Pixel coordinate grounding data:
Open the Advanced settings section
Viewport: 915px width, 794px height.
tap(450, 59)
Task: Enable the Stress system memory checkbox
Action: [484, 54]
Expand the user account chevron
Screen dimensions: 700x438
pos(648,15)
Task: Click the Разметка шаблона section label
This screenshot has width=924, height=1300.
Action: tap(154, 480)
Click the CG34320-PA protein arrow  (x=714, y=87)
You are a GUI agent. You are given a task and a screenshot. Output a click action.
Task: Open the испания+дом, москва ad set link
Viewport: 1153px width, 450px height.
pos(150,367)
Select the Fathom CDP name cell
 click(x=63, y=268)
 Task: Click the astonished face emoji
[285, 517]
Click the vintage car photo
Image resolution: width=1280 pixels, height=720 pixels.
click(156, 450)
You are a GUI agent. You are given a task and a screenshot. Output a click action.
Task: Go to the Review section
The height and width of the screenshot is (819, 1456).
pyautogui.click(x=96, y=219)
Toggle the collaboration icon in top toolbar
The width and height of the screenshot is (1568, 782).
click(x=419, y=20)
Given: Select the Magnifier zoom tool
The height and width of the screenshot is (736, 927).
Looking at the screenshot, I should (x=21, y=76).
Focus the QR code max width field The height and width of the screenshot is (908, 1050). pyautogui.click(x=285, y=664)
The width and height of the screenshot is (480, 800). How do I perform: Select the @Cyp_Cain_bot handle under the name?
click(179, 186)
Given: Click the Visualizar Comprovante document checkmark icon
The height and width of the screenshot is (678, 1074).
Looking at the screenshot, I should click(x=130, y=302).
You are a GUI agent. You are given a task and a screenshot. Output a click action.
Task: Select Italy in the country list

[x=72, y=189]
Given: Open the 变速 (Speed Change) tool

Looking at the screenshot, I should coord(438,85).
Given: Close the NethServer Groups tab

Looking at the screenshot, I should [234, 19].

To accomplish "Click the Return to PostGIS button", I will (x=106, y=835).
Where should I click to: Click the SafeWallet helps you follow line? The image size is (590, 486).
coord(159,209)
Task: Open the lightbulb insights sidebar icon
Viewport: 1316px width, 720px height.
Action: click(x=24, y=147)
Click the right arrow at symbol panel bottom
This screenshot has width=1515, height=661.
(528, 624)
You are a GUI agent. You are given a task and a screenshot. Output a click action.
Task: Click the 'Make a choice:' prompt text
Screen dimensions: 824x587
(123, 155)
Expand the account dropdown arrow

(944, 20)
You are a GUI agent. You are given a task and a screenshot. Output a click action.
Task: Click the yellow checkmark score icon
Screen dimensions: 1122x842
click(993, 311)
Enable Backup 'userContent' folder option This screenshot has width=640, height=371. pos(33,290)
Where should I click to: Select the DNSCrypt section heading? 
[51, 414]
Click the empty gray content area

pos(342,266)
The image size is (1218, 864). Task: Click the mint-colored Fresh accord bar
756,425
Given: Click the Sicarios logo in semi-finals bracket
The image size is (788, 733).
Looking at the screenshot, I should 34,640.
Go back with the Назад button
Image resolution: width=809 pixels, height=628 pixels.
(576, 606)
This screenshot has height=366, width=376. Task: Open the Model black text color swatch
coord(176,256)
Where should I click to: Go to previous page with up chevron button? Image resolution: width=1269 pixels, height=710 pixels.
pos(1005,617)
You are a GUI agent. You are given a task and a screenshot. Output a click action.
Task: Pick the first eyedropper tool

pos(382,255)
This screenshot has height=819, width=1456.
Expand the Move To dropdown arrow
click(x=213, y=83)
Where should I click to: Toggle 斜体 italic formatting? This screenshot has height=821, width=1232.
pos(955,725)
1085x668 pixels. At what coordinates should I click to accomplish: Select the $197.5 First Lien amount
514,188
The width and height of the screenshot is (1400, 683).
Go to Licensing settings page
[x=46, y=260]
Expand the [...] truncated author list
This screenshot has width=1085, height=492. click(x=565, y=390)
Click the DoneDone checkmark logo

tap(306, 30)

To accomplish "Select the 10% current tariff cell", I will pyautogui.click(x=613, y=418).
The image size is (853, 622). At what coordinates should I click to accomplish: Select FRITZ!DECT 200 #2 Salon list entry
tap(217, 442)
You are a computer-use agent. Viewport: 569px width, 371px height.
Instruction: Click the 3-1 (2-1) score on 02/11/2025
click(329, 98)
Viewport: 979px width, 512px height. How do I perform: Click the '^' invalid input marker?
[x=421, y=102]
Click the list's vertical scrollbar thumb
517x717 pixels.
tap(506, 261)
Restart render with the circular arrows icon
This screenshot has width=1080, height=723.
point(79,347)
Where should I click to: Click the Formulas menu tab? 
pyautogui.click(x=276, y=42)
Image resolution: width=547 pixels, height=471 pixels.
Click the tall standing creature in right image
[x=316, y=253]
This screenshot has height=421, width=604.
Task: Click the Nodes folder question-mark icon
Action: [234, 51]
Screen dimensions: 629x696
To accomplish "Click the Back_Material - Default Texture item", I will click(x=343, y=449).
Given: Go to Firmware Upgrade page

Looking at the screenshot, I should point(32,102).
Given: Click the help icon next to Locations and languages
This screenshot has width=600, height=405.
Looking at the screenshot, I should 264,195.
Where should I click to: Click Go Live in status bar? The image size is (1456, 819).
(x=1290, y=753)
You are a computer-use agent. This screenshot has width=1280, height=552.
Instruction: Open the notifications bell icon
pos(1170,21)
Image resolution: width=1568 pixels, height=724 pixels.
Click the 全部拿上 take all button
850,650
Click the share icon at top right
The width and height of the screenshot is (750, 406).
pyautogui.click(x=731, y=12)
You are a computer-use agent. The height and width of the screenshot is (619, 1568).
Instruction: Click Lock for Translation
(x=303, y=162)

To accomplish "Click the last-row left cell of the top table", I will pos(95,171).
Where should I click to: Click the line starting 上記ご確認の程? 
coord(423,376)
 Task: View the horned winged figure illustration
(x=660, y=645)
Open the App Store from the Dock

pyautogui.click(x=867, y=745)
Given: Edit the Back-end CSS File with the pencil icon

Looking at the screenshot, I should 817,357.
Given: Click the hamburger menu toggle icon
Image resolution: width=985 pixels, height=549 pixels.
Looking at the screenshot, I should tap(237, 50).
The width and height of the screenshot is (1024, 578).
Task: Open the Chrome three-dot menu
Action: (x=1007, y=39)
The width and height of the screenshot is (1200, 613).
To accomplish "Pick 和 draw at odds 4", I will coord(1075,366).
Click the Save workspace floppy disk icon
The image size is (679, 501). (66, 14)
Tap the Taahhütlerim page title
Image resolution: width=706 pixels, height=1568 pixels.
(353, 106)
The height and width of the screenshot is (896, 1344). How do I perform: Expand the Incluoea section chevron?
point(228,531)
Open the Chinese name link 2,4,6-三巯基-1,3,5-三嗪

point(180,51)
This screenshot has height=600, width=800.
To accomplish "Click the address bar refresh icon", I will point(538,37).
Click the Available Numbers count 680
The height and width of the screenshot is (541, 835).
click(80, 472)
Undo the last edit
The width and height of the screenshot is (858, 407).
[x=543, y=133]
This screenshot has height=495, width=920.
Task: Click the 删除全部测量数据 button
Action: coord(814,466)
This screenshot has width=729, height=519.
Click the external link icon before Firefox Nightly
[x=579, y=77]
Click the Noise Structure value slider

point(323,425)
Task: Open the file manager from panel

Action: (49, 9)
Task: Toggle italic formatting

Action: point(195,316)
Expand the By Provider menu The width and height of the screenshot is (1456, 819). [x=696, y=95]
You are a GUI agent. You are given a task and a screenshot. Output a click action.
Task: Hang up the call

> Problem statement: Could you state how many lines of the entries contain the word "computer"? Only the number is wanted.

> Reply to the task: 3